We now have 1,000 records (recall that this is the default limit for some APIs) in a tibble format. If we wanted to write our own API query we could use the $limit parameter to retrieve more than the default 1,000 records, but this is okay for our purposes. Let’s explore the of police calls to the Tenderloin neighborhood.

Exercise 2

Execute the code chunk above and make sure you understand the code, then proceed with the tasks below:

1. Insert a new code chunk and modify the code in “Get Info for Incident Reports Dataset” to create a new object that only contains police calls to the Tenderloin:

You will want to use the analysis_neighborhood attribute

police_calls_2 <- sf_contents[sf_contents$title == "Police Department Incident Reports: 2018 to Present", ]

police_calls_2 <- fromJSON("https://data.sfgov.org/resource/wg3w-h783.json")

police_calls_TEND <- filter(police_calls_2, analysis_neighborhood == "Tenderloin")

2. Write and execute code to create and export to .png a barchart that shows at least one of the following:

Year
Day of the week

ggplot(data = police_calls_TEND) + 
  geom_bar(mapping = aes(x = incident_year, fill = incident_day_of_week), position = "dodge")

ggsave("Tenderloin-Police-Calls-byYear-byDay.png", units = "in", width = 16, height = 8)

3. Choose another neighborhood `table(police_calls_tb$analysis_neighborhood)` and compare it with the Tenderloin in terms of police calls.

Interpret your findings in a Markdown section

police_calls_SOMA <- filter(police_calls_2, analysis_neighborhood == "South of Market")

ggplot(data = police_calls_TEND) + 
  geom_bar(mapping = aes(x = incident_year), position = "dodge") + 
  ggtitle("Police Calls to the Tenderloin")

ggsave("TEND-Police-Calls-byYear.png", units = "in", width = 16, height = 8)

police_calls_SOMA <- filter(police_calls_2, analysis_neighborhood == "South of Market")

ggplot(data = police_calls_SOMA) + 
  geom_bar(mapping = aes(x = incident_year), position = "dodge") + 
  ggtitle("Police Calls to South of Market")

ggsave("SOMA-Police-Calls-byYear.png", units = "in", width = 16, height = 8)

Findings

The number of police calls to the Tenderloin over these three years has been much more volatile than the number of the calls to the South of Market (SoMA) neighborhood, which experienced the same total number of calls each of the three years captured. The Tenderloin had the highest number of calls (30) in 2018, dipped to less than 15 in 2019, and then two years later, the number of calls (27) nearly matched the 2018 numbers.

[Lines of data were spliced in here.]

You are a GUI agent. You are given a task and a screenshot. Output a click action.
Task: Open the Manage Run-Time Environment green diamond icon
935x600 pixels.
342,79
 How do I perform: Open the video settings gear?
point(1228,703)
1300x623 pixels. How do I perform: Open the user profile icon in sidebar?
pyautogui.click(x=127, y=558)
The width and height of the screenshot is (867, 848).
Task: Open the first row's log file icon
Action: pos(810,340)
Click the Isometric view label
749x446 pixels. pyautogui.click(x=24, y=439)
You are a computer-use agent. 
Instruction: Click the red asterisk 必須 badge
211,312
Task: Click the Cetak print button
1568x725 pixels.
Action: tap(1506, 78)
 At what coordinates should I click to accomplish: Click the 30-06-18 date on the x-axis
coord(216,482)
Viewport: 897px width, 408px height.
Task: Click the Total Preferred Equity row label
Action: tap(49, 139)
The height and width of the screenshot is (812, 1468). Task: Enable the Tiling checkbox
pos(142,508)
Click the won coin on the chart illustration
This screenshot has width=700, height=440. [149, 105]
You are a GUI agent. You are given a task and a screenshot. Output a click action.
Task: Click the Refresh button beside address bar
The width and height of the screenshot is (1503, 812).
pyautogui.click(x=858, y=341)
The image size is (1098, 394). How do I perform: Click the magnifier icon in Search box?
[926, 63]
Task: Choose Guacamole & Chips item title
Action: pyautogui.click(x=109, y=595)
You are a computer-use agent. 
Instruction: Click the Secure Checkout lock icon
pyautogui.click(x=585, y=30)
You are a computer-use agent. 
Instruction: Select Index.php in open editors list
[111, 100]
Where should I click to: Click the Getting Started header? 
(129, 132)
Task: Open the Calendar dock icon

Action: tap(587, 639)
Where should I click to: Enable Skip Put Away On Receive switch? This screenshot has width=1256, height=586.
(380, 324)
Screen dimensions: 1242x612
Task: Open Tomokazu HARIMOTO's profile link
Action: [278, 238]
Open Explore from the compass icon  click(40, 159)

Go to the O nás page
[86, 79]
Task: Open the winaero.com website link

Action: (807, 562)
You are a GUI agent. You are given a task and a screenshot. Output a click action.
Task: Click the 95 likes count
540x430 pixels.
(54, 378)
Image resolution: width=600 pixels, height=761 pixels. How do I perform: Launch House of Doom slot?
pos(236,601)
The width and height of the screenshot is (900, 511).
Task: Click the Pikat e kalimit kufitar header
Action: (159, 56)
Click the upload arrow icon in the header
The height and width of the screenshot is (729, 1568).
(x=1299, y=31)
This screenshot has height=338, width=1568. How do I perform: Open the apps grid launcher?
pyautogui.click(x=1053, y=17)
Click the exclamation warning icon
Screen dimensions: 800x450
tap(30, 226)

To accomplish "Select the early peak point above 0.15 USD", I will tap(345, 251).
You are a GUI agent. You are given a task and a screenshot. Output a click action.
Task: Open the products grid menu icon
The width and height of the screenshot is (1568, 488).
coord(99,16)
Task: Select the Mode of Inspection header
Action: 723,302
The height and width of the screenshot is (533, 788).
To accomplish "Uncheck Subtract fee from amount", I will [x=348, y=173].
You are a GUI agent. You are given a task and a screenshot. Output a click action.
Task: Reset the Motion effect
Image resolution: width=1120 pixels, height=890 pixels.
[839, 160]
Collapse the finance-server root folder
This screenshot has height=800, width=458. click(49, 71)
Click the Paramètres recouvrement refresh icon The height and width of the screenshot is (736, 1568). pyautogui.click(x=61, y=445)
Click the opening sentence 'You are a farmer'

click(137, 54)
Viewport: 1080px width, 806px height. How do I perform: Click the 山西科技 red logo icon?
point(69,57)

Take some time to reflect on this portion of the exercise, then proceed.

Exercise 2 Reflection

This portion of the exercise was relatively straightforward, but it made me realize that I have a lot to learn to use ggplot more effectively. I struggled to, and ultimately failed, to figure out how to sort the data for days of week in the correct order–I hope we will learn how to do so when working with dates. Until then, my bar chart has a random display of the days of the week beginning with Friday! As well, spending more time to learn how to add value labels, chart labels, change values, trend lines, etc. will be very valuable.

The Census API

Rather than downloading data from the official U.S. Census Bureau website, we can also access data programmatically from R. The first step is to take a quick look at the API documentation, then request an API key by visiting this site. You should receive a response in a few minutes, but be sure to safeguard your API key because it it tied to each individual user.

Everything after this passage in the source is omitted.